Новгородец усмехнулся вовсе даже невеселым мыслям и направился к выходу из подземелья. Думать-то надо, а мерзнуть в темноте зачем? Датчанам хорошо — дрыхнут себе и ничего не чувствуют, а тут уж и пальцы озябли, хоть вересень на дворе.
Туман, вопреки тайным надеждам словена, не развеялся, а стал еще гуще.
Будто в молочную реку нырнул, а не на свет божий выбрался.
Не видать ничего, что называется, дальше собственного носа.
Парень, подивившись чуду природы, вытянул как можно дальше руку с факелом. Огонь пробивался сквозь мглу тусклым красноватым пятном. Как закатное солнце сквозь тучи.
Эх, солнышка сейчас так не хватает… Без него, подателя жизни, и мысли не спешат, друг за дружку цепляются, так и норовят вовсе запутаться окончательно.
— Твоя беда, Вратко из Хольмгарда, — послышался позади негромкий голос, — в том, что ты не веришь в себя, в свои силы.
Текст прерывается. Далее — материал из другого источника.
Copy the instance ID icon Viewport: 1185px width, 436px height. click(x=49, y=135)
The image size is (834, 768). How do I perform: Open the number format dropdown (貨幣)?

От неожиданности парень подпрыгнул на месте. Уронил факел. Развернулся, закрываясь мечом.
Чуть выше входа в нору из склона торчал плоский камень, изъеденный дождями и ветром, покрытый зеленоватыми пятнами лишайника, похожего на плесень. На нем примостился невысокий человек в меховой безрукавке. Сухой и сутулый. Морщинистое лицо докрасна загорело, и седая бородка выделялась, как будто он хлебнул сметаны прямо из горшка. Непокрытая голова поблескивала — на круглой плеши собрались капельки воды.
Парень перевел дыхание. Опустил меч.
— Поздорову тебе, почтенный Вульфер. — Он поклонился в пояс, как и положено приветствовать старшего годами, да еще спасшего тебе когда-то жизнь.